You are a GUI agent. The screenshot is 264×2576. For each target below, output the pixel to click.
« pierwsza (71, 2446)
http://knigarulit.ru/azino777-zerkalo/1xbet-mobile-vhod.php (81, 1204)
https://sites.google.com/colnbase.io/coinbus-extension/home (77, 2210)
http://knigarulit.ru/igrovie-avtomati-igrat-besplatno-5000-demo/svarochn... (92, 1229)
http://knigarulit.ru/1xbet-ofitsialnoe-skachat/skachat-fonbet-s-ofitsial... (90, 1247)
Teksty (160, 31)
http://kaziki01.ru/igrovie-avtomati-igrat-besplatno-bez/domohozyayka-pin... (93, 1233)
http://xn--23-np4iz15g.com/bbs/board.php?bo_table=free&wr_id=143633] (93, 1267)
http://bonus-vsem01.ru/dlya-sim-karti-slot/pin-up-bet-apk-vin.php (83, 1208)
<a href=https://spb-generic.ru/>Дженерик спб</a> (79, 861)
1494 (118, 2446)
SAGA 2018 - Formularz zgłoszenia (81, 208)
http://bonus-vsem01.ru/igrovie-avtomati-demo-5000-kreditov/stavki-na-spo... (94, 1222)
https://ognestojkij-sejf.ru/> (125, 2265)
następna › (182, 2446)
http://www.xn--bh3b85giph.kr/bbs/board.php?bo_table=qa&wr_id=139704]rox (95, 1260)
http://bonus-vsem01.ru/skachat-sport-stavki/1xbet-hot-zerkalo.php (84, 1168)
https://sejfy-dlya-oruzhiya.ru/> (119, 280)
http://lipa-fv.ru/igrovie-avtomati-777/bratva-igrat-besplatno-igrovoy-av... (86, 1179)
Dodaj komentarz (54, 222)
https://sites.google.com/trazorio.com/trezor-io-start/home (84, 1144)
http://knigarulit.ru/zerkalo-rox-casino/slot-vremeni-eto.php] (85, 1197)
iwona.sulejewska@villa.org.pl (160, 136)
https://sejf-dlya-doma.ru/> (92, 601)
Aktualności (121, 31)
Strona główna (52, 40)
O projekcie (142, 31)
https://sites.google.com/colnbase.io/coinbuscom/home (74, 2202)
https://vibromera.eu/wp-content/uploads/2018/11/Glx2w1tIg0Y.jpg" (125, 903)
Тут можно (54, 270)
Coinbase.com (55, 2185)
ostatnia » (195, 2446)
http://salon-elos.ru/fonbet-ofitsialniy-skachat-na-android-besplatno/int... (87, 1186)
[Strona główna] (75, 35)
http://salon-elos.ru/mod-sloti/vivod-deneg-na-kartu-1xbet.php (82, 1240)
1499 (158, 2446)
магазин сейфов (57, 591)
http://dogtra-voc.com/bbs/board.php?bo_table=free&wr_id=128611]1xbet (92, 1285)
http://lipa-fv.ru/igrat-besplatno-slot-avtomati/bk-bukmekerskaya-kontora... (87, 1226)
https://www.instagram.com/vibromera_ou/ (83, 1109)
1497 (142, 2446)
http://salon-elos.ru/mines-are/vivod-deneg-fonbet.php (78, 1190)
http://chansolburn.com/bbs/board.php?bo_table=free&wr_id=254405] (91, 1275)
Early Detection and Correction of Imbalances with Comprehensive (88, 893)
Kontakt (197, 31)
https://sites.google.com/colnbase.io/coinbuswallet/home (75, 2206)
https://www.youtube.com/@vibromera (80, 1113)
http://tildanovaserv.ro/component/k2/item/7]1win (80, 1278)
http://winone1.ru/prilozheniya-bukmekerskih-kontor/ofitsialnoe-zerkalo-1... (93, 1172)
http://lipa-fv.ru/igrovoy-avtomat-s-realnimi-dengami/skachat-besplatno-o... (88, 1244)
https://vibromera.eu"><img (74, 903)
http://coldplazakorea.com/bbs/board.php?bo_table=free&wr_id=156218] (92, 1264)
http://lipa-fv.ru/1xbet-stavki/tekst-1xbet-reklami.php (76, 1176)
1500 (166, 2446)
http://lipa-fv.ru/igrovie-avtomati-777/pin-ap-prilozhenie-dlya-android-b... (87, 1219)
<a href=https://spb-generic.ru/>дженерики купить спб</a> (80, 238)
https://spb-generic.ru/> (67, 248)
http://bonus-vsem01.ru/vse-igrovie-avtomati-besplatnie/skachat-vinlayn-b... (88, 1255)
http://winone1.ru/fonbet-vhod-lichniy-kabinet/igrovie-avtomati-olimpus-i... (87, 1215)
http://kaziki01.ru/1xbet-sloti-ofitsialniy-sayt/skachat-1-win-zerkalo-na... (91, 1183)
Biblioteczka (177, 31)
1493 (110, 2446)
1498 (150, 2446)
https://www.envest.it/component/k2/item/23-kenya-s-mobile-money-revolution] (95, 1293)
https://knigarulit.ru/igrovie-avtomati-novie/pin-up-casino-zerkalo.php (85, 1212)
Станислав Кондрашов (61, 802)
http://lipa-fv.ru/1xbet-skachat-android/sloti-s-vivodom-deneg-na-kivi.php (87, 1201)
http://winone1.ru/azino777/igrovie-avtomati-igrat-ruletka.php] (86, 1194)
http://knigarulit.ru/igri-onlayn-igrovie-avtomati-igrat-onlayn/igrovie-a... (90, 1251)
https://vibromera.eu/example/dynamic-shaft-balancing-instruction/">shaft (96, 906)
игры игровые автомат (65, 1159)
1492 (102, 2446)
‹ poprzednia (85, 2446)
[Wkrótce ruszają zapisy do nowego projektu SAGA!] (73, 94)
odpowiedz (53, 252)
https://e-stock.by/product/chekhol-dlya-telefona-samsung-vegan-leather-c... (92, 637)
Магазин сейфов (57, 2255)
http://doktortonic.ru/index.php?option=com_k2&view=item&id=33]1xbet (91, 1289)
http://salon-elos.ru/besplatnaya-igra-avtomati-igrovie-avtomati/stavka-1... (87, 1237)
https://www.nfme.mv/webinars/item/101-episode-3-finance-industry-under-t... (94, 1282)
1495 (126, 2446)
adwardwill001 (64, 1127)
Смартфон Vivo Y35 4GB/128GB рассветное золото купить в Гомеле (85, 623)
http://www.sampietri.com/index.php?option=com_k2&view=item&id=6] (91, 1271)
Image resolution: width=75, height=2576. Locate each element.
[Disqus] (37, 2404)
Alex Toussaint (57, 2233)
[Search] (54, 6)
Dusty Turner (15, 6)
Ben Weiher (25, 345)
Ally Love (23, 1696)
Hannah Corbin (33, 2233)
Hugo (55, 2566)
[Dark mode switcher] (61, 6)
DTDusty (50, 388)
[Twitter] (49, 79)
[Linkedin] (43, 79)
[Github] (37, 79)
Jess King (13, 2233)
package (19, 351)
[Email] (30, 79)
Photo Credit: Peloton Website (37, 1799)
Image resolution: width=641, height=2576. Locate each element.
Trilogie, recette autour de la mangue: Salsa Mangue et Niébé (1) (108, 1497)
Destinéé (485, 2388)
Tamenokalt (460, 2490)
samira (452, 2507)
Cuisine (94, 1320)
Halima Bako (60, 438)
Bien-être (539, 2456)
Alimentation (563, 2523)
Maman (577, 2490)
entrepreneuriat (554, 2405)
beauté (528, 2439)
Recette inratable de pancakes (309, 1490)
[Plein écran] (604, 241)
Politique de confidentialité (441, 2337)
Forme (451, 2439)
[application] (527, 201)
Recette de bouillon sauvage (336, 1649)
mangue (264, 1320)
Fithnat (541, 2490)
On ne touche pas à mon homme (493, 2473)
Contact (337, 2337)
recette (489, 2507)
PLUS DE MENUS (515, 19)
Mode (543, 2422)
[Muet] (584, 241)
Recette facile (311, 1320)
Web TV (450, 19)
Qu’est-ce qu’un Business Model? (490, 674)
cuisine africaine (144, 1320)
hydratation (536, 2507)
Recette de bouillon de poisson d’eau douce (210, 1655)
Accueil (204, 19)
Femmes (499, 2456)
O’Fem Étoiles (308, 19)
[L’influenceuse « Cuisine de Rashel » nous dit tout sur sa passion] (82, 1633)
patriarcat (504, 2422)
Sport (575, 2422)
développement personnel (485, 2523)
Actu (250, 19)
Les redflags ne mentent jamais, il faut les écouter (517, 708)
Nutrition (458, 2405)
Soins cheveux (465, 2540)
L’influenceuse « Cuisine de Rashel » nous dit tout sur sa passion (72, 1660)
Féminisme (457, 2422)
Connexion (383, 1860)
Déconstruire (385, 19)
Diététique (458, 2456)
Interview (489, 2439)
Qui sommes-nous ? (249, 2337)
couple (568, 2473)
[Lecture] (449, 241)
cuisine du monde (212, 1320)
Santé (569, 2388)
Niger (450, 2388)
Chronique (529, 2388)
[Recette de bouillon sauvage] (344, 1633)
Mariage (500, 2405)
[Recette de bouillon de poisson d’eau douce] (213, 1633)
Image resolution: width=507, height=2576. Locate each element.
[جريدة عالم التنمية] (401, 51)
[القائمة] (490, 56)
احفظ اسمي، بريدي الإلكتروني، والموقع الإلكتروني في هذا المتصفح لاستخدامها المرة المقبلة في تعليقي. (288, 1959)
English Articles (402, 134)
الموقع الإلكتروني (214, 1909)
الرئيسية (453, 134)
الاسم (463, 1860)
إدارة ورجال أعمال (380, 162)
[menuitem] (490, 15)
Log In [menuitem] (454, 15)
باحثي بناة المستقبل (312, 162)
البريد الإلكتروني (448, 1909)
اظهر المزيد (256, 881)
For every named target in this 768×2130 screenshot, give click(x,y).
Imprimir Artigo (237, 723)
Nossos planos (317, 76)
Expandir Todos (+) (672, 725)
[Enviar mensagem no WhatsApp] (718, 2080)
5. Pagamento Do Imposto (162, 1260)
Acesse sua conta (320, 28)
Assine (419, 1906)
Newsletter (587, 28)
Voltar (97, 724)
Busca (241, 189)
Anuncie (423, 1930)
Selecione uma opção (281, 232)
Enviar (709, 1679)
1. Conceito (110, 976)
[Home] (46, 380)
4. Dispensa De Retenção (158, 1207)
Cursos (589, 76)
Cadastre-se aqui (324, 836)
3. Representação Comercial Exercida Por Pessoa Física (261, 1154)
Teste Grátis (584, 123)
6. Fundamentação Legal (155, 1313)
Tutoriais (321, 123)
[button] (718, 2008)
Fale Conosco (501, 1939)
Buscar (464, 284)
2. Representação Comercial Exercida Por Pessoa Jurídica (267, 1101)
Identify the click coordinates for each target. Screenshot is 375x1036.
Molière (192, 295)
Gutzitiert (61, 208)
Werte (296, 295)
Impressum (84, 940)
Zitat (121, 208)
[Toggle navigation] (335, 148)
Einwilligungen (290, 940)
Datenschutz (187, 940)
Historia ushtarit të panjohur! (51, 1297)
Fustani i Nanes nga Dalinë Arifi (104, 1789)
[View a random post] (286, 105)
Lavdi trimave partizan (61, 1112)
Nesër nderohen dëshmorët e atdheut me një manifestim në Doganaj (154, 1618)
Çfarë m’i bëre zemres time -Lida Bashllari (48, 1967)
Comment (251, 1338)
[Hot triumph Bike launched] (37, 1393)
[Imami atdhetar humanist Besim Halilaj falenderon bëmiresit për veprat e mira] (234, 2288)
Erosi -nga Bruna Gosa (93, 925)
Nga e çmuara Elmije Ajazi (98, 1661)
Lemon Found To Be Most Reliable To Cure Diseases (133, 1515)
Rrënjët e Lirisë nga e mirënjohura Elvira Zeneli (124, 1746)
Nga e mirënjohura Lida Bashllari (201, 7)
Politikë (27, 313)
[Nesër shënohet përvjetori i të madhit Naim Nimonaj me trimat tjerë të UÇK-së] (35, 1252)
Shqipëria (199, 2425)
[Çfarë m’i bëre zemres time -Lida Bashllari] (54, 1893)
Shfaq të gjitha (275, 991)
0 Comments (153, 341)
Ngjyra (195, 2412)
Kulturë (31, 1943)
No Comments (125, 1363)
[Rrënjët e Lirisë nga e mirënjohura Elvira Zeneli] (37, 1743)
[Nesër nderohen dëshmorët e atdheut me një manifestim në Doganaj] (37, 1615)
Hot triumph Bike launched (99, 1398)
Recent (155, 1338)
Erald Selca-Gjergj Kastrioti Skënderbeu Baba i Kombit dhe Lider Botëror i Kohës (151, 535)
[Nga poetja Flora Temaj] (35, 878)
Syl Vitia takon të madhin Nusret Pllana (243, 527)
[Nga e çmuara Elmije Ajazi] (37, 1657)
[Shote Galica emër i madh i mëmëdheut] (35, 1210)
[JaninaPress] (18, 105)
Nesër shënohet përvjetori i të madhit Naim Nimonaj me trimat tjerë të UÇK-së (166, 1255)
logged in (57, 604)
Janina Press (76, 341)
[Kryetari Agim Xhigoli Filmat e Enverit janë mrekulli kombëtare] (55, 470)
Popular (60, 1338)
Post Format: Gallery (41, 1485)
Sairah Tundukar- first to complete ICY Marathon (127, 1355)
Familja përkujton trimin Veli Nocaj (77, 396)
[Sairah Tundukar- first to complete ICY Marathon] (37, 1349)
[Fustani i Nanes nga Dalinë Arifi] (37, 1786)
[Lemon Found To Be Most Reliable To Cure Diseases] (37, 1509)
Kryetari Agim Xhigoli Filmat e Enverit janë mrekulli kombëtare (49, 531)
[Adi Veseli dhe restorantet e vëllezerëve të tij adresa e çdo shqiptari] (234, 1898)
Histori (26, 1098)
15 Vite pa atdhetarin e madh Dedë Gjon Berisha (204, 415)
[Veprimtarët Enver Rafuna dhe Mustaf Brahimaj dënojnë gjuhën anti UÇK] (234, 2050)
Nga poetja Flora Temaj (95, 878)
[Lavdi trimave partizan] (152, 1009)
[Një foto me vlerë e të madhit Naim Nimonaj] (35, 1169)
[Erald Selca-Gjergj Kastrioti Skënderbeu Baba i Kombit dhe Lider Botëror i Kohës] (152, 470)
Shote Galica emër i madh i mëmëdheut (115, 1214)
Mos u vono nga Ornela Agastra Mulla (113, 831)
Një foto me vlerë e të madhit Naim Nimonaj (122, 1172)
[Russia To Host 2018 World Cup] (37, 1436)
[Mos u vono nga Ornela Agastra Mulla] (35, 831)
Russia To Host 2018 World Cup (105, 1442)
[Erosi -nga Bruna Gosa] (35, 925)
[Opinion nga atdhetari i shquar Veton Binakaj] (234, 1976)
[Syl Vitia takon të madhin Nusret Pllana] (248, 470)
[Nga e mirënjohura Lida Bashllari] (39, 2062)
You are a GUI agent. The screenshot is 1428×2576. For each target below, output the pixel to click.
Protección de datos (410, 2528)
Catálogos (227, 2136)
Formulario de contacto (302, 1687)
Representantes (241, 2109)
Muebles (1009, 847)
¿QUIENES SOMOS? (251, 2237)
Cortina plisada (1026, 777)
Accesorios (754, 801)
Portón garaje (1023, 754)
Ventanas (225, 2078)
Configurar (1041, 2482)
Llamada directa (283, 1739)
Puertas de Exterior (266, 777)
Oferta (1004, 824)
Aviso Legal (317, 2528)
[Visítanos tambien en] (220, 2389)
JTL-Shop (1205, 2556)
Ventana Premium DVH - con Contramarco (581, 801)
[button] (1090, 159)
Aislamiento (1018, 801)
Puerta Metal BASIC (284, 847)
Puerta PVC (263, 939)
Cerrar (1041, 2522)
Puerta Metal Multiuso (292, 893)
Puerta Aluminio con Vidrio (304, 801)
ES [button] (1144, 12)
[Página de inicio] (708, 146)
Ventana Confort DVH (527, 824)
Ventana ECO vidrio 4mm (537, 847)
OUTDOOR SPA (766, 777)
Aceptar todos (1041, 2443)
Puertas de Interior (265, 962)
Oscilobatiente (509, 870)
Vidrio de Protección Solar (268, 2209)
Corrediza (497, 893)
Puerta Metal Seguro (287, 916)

:: Exercise ::
Everything above from the line with "Buscar (464, 284)" to the line with "[Imami atdhetar humanist", both included, must be repeated exactly, and nothing outside that range.

:: Solution to this problem ::
Buscar (464, 284)
2. Representação Comercial Exercida Por Pessoa Jurídica (267, 1101)
Identify the click coordinates for each target. Screenshot is 375x1036.
Molière (192, 295)
Gutzitiert (61, 208)
Werte (296, 295)
Impressum (84, 940)
Zitat (121, 208)
[Toggle navigation] (335, 148)
Einwilligungen (290, 940)
Datenschutz (187, 940)
Historia ushtarit të panjohur! (51, 1297)
Fustani i Nanes nga Dalinë Arifi (104, 1789)
[View a random post] (286, 105)
Lavdi trimave partizan (61, 1112)
Nesër nderohen dëshmorët e atdheut me një manifestim në Doganaj (154, 1618)
Çfarë m’i bëre zemres time -Lida Bashllari (48, 1967)
Comment (251, 1338)
[Hot triumph Bike launched] (37, 1393)
[Imami atdhetar humanist Besim Halilaj falenderon bëmiresit për veprat e mira] (234, 2288)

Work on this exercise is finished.